Поезд остановился на станции Мошон. Уже стемнело, и никого не выпускали из вагона.
Когда поезд двинулся дальше, из одного вагона послышался громкий голос, словно старавшийся заглушить стук и грохот колес. Какой-то солдат из Кашперских гор, на которого сильно подействовали надвинувшиеся сумерки, страшным голосом стал воспевать тихую ночь, надвигавшуюся на венгерскую равнину:
— Заткнись, несчастный! — прикрикнул кто-то на сентиментального певца, который тотчас же умолк.
Его оттащили от окна.
Но прилежные руки не отдыхали до самого утра. Как почти во всем поезде при свете огарков, так и здесь, но только под маленькой керосиновой лампочкой, продолжалась игра в свои козыри, и каждый раз, когда кто-нибудь проигрывал, Швейк заявлял, что это — самая справедливая игра, потому что каждый может прикупить столько карт, сколько ему вздумается.
— В этой игре, — утверждал Швейк, — надо только купить туза и семерку, а потом можно их выложить. Остальные карты прикупать не стоит. Это всегда рискованно.
— Давайте, выпьем-ка, — предложил при общем одобрении Ванек.
— Семерка червей, — объявил Швейк, снимая карты.— Каждый платит пять хеллеров, прикупка в четыре карты. Ну-ка, живее, чтобы дело не стояло.

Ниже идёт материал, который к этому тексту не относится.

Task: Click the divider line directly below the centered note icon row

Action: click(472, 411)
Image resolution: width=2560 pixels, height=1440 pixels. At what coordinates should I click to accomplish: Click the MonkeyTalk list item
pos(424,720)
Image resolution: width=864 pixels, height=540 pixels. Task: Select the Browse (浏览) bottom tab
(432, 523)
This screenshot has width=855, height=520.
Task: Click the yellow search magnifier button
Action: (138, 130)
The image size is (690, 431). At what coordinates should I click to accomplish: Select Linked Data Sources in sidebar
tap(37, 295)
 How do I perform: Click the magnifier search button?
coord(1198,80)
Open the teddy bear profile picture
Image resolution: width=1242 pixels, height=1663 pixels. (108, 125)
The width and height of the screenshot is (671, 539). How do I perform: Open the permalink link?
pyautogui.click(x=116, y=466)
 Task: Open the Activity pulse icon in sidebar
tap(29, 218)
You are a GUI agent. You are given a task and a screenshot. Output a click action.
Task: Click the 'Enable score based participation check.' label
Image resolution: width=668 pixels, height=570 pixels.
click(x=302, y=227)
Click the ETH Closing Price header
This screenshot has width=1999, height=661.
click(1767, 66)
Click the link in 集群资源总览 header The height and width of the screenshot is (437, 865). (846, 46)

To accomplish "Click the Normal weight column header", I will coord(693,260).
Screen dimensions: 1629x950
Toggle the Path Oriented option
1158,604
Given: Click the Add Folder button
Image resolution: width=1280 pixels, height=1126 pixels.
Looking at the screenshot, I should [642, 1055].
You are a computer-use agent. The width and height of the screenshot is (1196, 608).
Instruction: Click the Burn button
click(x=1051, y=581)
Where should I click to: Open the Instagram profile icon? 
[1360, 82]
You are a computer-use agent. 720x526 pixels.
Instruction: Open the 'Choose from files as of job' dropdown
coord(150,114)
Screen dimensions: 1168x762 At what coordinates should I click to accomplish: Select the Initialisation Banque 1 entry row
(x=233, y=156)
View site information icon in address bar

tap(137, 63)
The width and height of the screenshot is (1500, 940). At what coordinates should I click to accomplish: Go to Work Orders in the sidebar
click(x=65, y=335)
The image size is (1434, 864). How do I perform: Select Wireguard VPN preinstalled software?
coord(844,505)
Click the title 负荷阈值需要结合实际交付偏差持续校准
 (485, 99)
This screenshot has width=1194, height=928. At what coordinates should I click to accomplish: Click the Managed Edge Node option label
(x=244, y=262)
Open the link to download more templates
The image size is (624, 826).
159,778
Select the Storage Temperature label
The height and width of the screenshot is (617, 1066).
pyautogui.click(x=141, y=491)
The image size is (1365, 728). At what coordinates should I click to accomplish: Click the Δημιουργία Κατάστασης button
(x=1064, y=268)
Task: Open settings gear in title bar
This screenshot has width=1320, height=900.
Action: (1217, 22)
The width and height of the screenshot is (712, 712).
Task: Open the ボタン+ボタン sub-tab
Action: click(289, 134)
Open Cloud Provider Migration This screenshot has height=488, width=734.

На всех лицах отражалось такое довольство, как будто бы не было никакой войны и люди не ехали в поезде, везшем их на фронт, на кровавую бойню, а сидели за столиками в каком-нибудь пражском кафе.
— Вот не ожидал, — сказал Швейк по окончании одной партии, — что получу еще туза, когда я пошел ни с чем и прикупил все четыре карты. Что вы могли поделать со мной вашим королем!? Ведь я бы убил его с первого хода.
И в то время, как здесь били королей тузами, где-то на фронте короли били друг друга своими подданными.
В штабном вагоне, где сидели офицеры маршевого батальона, царила вначале необычайная тишина. Большинство офицеров углубилось в чтение маленькой, в коленкоровом переплете, книжечки под названием: «Грехи отцов», рассказы Людвига Гангофера, и внимательно изучало страницу сто шестьдесят первую. Батальонный командир, капитан Сагнер, стоял у окна и держал в руках такую же книжку, тоже открытую на сто шестьдесят первой странице.